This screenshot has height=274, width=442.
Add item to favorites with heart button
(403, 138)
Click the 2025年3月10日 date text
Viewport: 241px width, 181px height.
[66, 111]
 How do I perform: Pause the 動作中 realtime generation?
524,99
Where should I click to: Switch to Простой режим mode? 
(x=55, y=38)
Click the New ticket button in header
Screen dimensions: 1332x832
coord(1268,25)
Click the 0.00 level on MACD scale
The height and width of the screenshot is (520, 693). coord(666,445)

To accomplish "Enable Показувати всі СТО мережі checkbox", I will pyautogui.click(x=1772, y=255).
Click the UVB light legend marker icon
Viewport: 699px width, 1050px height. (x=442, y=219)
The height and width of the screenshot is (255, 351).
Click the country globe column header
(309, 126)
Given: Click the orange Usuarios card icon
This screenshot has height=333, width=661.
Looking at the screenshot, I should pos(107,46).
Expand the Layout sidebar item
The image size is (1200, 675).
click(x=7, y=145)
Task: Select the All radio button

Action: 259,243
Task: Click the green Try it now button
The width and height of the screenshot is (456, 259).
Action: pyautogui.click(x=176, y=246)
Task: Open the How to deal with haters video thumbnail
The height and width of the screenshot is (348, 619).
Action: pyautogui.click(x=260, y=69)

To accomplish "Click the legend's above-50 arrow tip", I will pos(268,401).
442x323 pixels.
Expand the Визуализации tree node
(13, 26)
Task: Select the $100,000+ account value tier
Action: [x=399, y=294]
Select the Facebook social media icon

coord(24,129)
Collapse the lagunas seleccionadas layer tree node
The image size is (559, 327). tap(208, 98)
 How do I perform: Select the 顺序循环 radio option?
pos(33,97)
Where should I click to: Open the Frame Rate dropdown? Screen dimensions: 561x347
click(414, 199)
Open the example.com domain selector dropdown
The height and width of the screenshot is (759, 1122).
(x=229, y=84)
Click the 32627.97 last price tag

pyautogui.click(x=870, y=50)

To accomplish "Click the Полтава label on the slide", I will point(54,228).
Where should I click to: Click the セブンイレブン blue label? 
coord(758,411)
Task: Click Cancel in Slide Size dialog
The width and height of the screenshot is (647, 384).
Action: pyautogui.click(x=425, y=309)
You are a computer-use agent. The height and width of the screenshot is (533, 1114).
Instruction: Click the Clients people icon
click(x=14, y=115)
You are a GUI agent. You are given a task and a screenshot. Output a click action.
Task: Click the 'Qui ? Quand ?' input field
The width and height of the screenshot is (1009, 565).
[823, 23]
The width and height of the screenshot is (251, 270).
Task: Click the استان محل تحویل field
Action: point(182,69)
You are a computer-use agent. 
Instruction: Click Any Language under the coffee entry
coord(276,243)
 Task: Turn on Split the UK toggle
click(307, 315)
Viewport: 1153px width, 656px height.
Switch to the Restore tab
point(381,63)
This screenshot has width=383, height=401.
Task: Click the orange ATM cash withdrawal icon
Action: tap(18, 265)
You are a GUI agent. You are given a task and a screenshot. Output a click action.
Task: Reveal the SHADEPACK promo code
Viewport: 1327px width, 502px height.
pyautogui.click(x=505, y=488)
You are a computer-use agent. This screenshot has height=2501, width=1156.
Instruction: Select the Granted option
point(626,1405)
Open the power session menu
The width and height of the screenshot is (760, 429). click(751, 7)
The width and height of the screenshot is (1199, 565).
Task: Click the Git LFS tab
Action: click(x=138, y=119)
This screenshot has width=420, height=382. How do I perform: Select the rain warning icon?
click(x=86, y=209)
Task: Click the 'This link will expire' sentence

+++

> Task
Reproduce the lines of the material between the line holding "will pyautogui.click(x=1772, y=255)." and the line holding "coord(24,129)", inclusive.

> Finished task
To accomplish "Enable Показувати всі СТО мережі checkbox", I will pyautogui.click(x=1772, y=255).
Click the UVB light legend marker icon
Viewport: 699px width, 1050px height. (x=442, y=219)
The height and width of the screenshot is (255, 351).
Click the country globe column header
(309, 126)
Given: Click the orange Usuarios card icon
This screenshot has height=333, width=661.
Looking at the screenshot, I should pos(107,46).
Expand the Layout sidebar item
The image size is (1200, 675).
click(x=7, y=145)
Task: Select the All radio button

Action: 259,243
Task: Click the green Try it now button
The width and height of the screenshot is (456, 259).
Action: pyautogui.click(x=176, y=246)
Task: Open the How to deal with haters video thumbnail
The height and width of the screenshot is (348, 619).
Action: pyautogui.click(x=260, y=69)

To accomplish "Click the legend's above-50 arrow tip", I will pos(268,401).
442x323 pixels.
Expand the Визуализации tree node
(13, 26)
Task: Select the $100,000+ account value tier
Action: [x=399, y=294]
Select the Facebook social media icon

coord(24,129)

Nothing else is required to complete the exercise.